また、入居時だけでなく入居後の顧客ニーズにも応じた事業所内、事業所間両面を選択肢に入れた住み替えの提案等により、サービスの需要供給両面からの調整を継続致しました。
以上から、2020年3月末で全施設平均入居率約93.8%を確保いたしました。
高齢者介護業界における老人福祉・介護事業の倒産件数は高止まりの状態で、今後も厳しい状況は続くと考えます。
倒産した事業者の主な特徴としては、一部例外を除けば小規模で設立から日が浅い事、業種は訪問介護、通所・短期入所介護である事が挙げられます。これらは、顧客確保しサービス開始した後の利用維持が難しい業種です。季節の感染症の影響による欠席も大きなリスクです。これに対し、当社の主な業種である介護付有料老人ホーム(特定施設入居者生活介護)は、入居中はサービス利用とほぼ同義で、顧客確保後のリスクは小さく安定的です。
今後は、淘汰を切り抜けた少数の事業者に高齢者が集中し、これを支える人材の確保が難しい状況が一層進んでいくと推測されます。

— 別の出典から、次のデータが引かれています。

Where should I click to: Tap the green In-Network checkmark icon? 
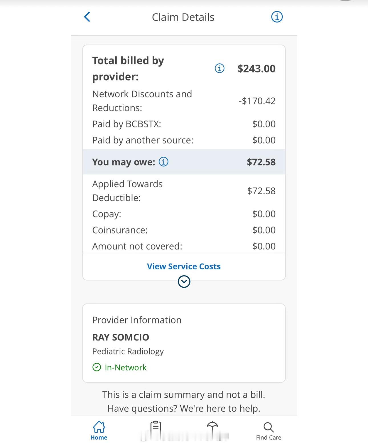97,367
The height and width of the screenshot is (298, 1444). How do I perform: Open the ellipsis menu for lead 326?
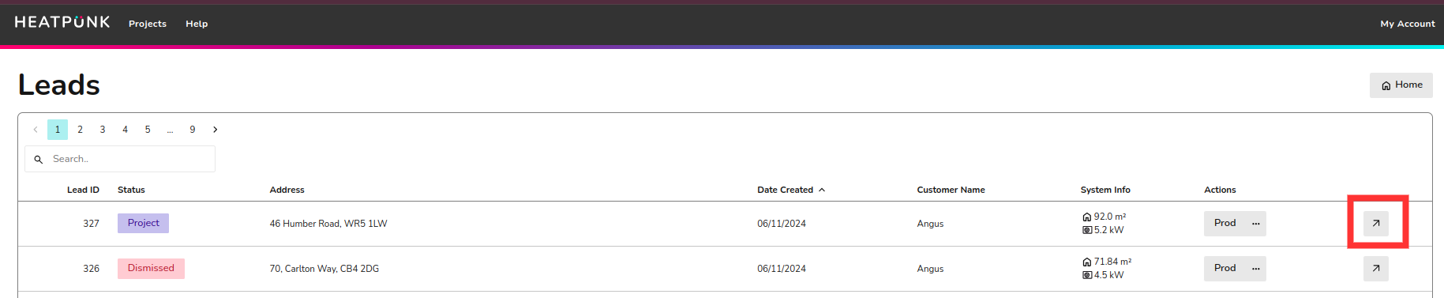point(1255,269)
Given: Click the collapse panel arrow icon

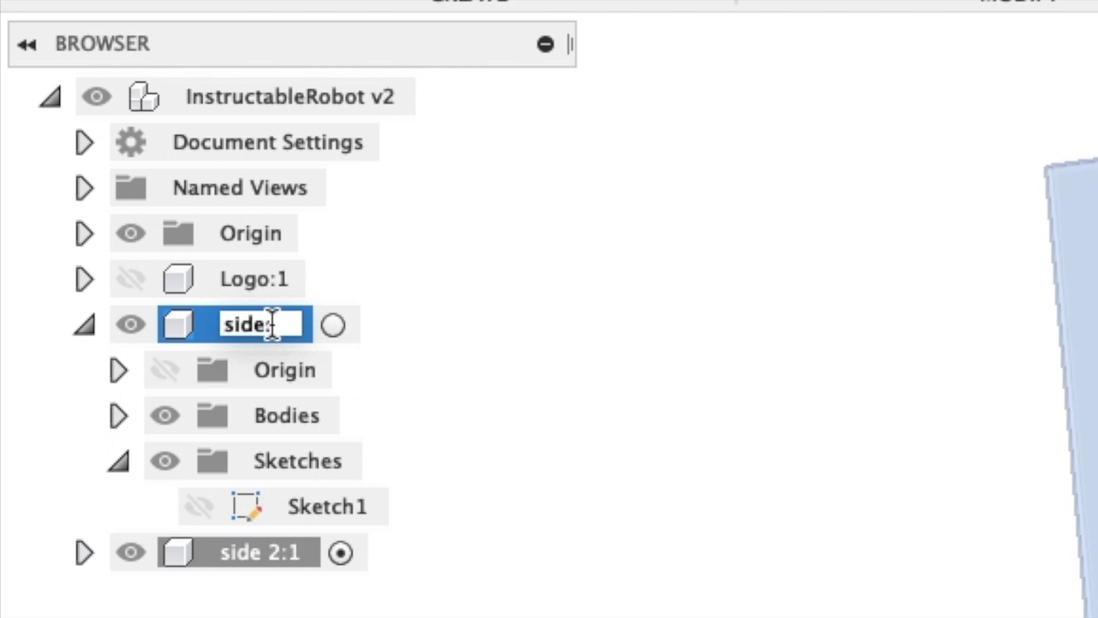Looking at the screenshot, I should tap(27, 43).
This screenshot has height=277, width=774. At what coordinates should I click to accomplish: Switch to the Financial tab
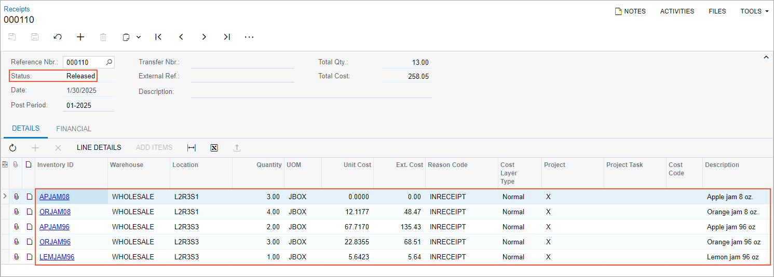pyautogui.click(x=74, y=129)
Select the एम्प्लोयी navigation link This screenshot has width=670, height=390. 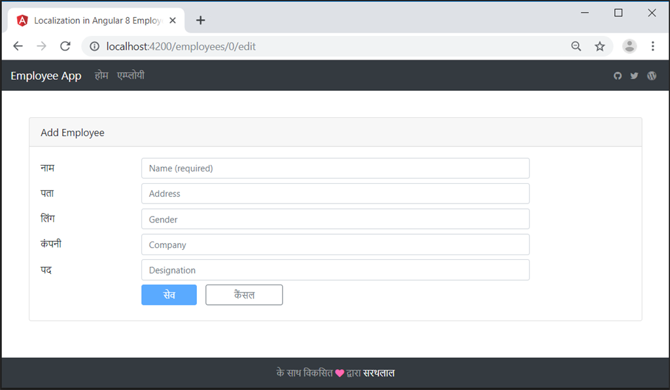point(131,75)
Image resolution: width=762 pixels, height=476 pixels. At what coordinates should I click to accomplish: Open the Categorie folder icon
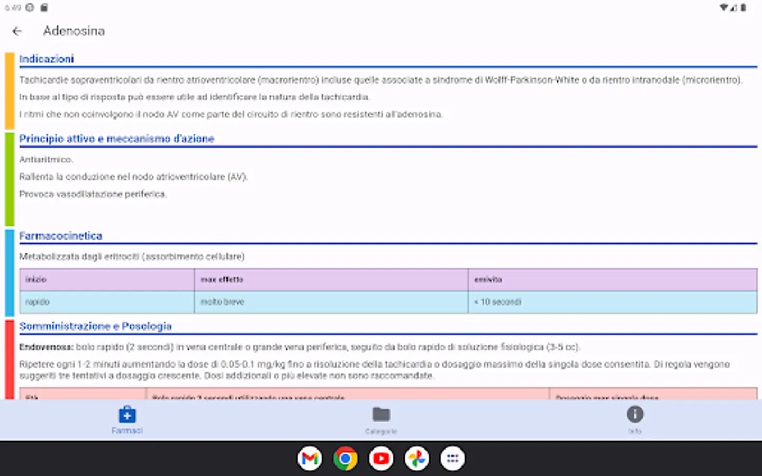[381, 415]
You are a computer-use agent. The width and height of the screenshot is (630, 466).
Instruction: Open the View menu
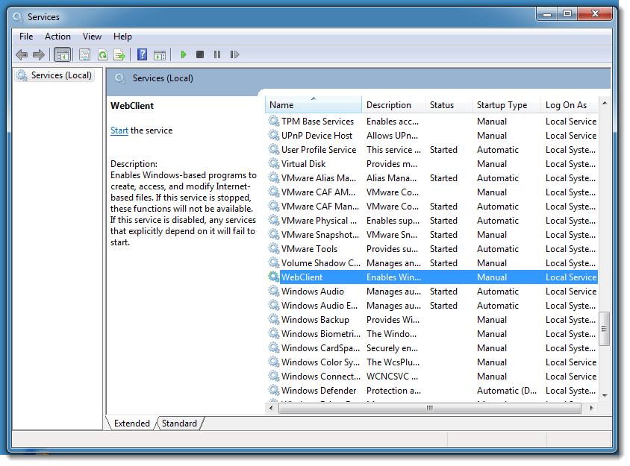92,37

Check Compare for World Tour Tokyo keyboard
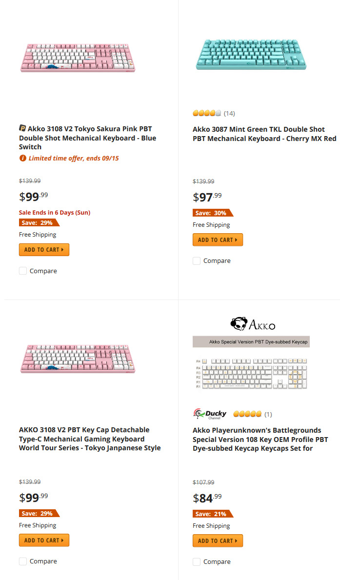[x=23, y=561]
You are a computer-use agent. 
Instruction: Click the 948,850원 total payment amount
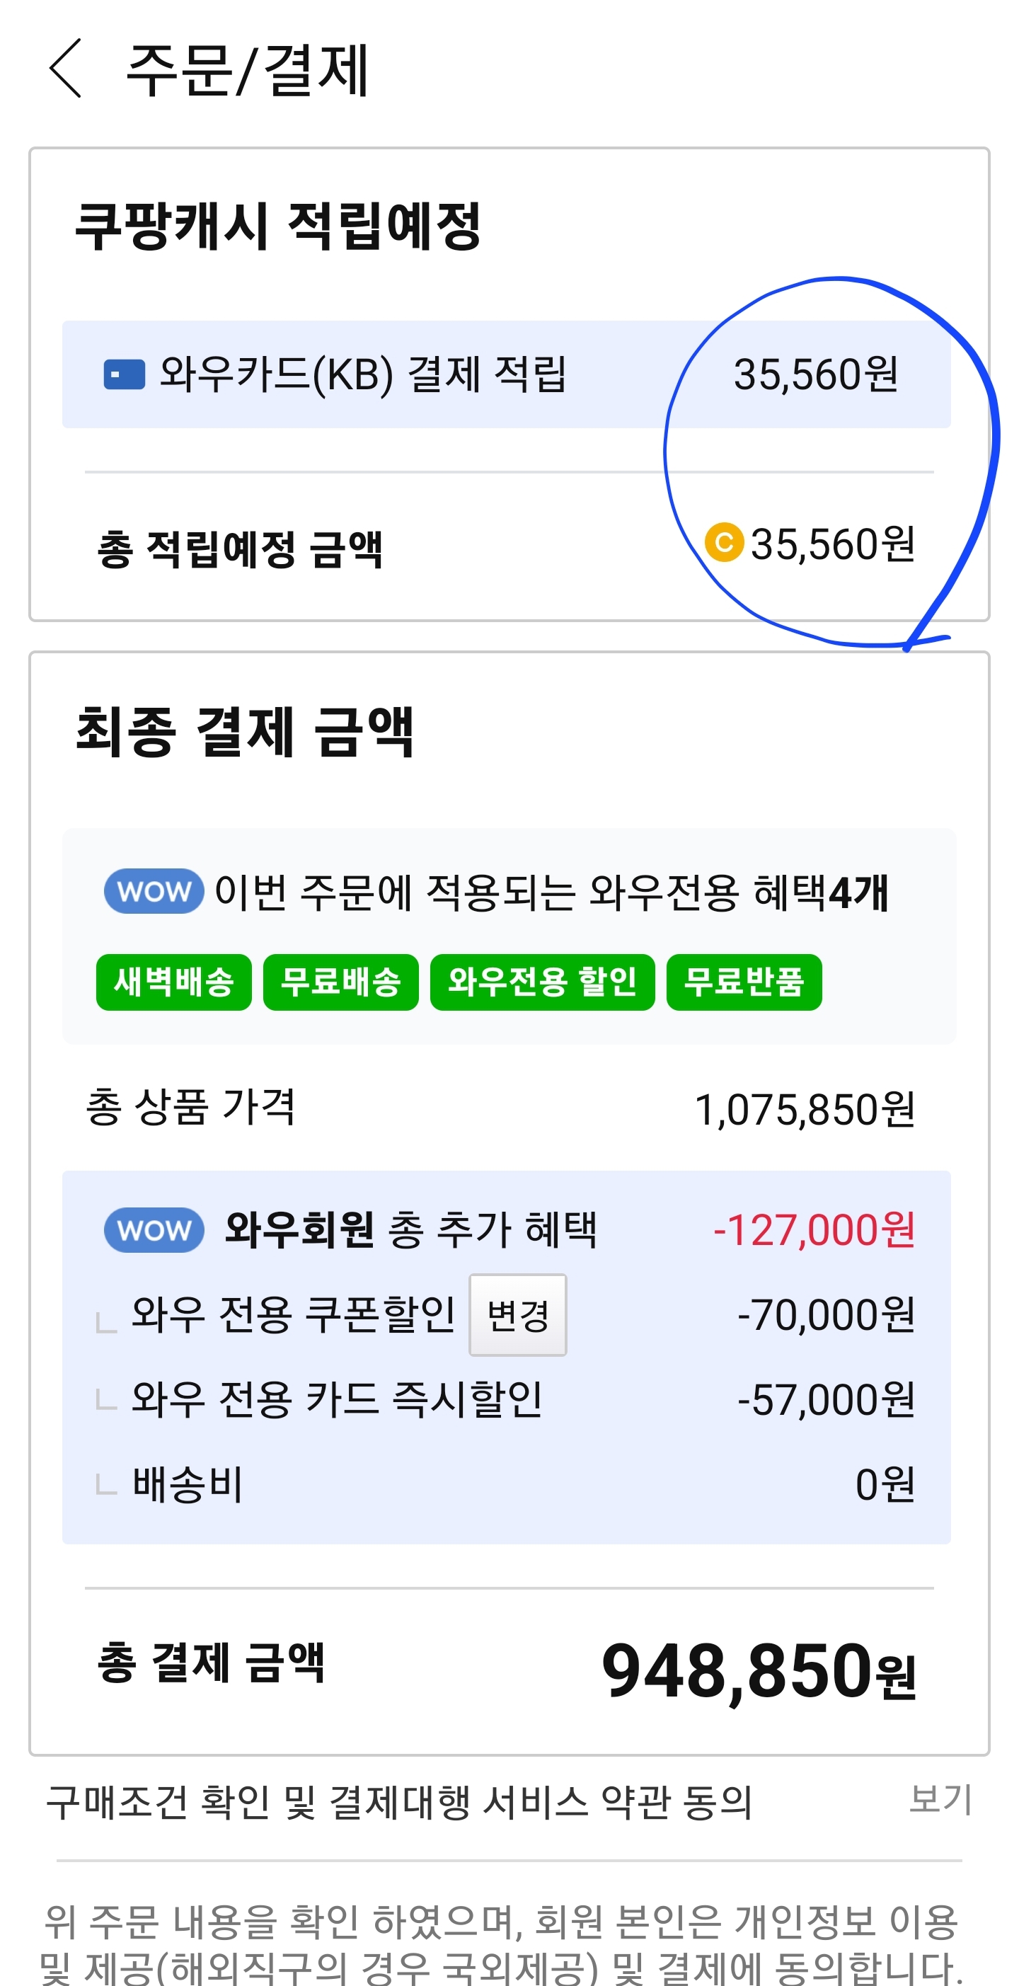pyautogui.click(x=758, y=1670)
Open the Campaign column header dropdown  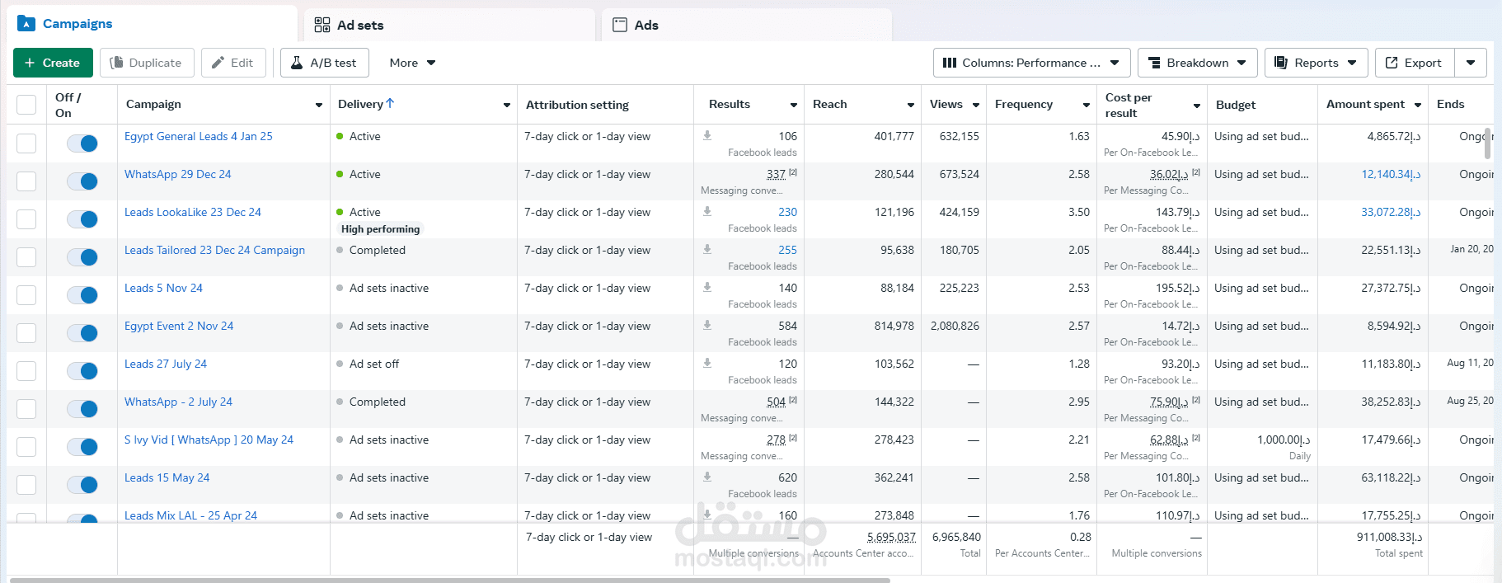318,105
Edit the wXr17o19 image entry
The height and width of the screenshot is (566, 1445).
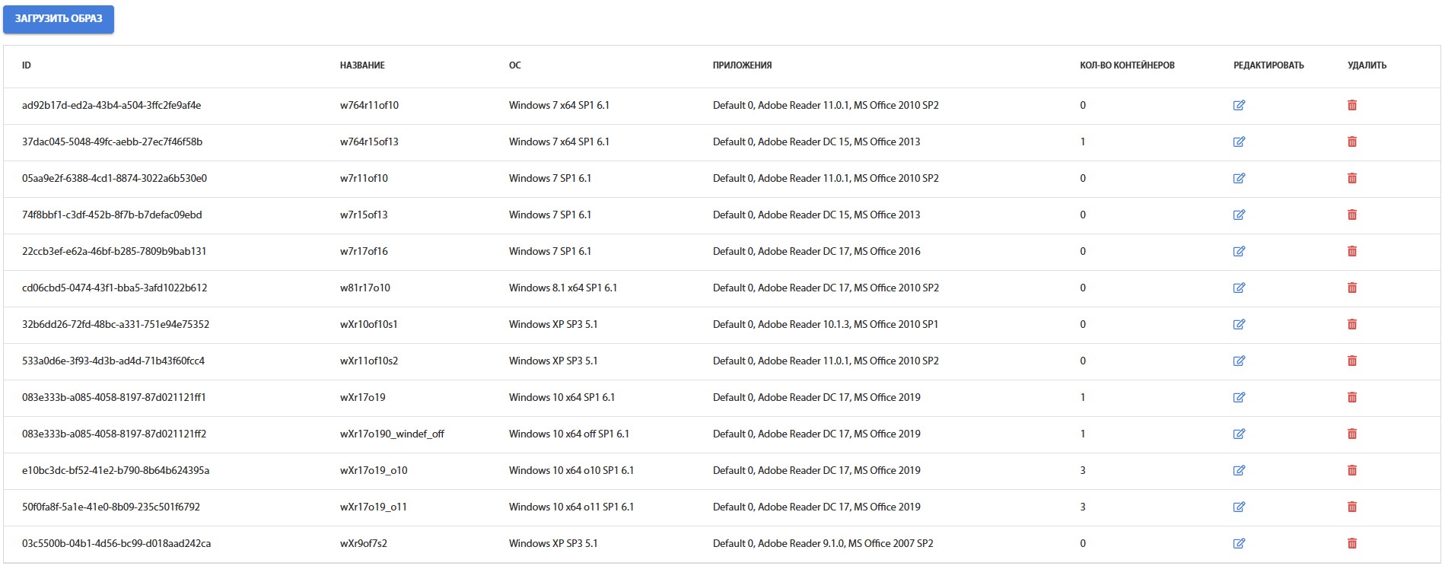1239,398
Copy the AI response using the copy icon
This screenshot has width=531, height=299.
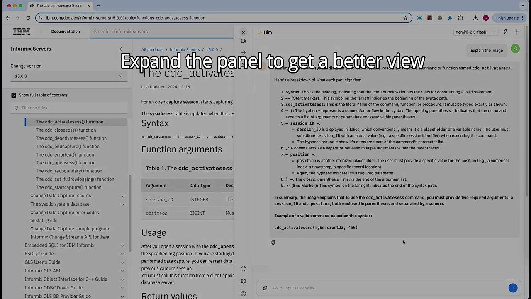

団塊の世代の要介護者が急増する事で、相対的な介護人材不足に陥る、いわゆる「2025年問題」が間近に迫っています。
介護従事者の不足に対し、政府は新たな処遇改善を始めとした様々な施策に加え、2019年4月より外国人の在留資格「特定技能」を追加し、介護業界についても外国人雇用の枠組みを広げていますが、必要数を満たすものではありません。
当社と致しましては、これら状況を踏まえ、既にミャンマーからの人材に関わる諸調整と、「北京江山イ年養老服務有限公司」との業務提携を踏まえた人材確保を進めております。また、新規の採用だけでなく既存の職員に対しましても、社内の計画的な研修会の開催や社外研修会の参加促進による資質の向上と、複数の施設を持つ弊社の特色を活かした適材適所の人員配置により、サービス品質向上と人材の定着に引き続き取り組んでまいります。